__Goal of the exercise__:
Scan the entries that follow and copy out every line containing "each".

(Stored items)
+ + +

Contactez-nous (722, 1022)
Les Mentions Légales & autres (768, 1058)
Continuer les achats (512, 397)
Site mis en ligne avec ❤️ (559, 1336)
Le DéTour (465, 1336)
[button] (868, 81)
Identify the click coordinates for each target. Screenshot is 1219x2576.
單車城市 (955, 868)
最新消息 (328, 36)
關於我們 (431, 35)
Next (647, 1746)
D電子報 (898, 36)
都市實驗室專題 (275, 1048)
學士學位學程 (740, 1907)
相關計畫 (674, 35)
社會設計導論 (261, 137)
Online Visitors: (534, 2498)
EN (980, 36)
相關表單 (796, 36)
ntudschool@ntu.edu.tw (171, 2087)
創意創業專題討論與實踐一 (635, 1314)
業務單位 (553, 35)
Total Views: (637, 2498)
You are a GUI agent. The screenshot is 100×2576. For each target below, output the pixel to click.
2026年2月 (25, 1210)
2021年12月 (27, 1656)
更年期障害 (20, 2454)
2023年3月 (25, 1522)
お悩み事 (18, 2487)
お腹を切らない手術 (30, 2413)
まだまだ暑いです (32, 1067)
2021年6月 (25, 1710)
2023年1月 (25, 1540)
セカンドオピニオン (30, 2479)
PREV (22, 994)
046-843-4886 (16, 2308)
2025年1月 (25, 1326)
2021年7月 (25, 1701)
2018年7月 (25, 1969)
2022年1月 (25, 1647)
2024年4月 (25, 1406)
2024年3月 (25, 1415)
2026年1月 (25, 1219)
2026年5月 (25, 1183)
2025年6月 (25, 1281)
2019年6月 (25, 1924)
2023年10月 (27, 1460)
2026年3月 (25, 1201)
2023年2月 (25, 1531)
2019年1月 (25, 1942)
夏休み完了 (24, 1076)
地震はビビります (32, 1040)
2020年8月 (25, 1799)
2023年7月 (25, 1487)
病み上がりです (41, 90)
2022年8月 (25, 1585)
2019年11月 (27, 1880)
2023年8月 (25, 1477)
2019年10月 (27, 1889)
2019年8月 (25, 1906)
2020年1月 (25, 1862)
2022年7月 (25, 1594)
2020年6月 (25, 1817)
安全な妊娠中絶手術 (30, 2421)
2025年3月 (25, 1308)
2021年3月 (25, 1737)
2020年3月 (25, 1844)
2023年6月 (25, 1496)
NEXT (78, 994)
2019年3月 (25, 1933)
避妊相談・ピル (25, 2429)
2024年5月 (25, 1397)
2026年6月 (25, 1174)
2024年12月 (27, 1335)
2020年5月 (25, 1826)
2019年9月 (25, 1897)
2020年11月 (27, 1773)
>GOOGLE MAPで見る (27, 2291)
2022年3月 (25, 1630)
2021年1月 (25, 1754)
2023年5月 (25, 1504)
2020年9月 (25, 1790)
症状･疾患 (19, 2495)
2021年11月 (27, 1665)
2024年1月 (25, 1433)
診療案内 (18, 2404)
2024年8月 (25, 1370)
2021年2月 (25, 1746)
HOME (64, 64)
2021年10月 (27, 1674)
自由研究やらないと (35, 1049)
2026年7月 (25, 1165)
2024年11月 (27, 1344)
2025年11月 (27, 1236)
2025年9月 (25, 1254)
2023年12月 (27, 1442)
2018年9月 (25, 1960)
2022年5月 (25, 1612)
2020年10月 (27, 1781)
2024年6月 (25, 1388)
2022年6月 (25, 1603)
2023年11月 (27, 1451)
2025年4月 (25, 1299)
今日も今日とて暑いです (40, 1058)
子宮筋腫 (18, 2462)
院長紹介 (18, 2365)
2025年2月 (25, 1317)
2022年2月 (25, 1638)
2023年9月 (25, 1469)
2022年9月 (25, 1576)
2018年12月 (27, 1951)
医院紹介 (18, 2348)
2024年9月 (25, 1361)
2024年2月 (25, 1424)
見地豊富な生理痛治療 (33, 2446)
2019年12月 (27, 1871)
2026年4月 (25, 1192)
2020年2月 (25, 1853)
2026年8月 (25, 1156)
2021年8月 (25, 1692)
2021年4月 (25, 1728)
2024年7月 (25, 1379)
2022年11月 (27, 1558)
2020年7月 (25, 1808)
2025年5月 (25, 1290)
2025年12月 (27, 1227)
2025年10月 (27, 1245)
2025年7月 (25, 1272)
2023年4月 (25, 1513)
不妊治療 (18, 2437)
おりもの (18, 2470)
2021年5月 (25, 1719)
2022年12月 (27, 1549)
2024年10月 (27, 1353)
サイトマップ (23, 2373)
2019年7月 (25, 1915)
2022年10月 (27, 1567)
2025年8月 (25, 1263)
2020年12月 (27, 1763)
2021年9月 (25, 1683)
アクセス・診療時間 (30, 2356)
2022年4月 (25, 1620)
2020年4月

+ + +

__Result__:
Identify the click coordinates for each target. Screenshot is 1219x2576.
You are a GUI agent. The screenshot is 100×2576. For each target below, output the pixel to click.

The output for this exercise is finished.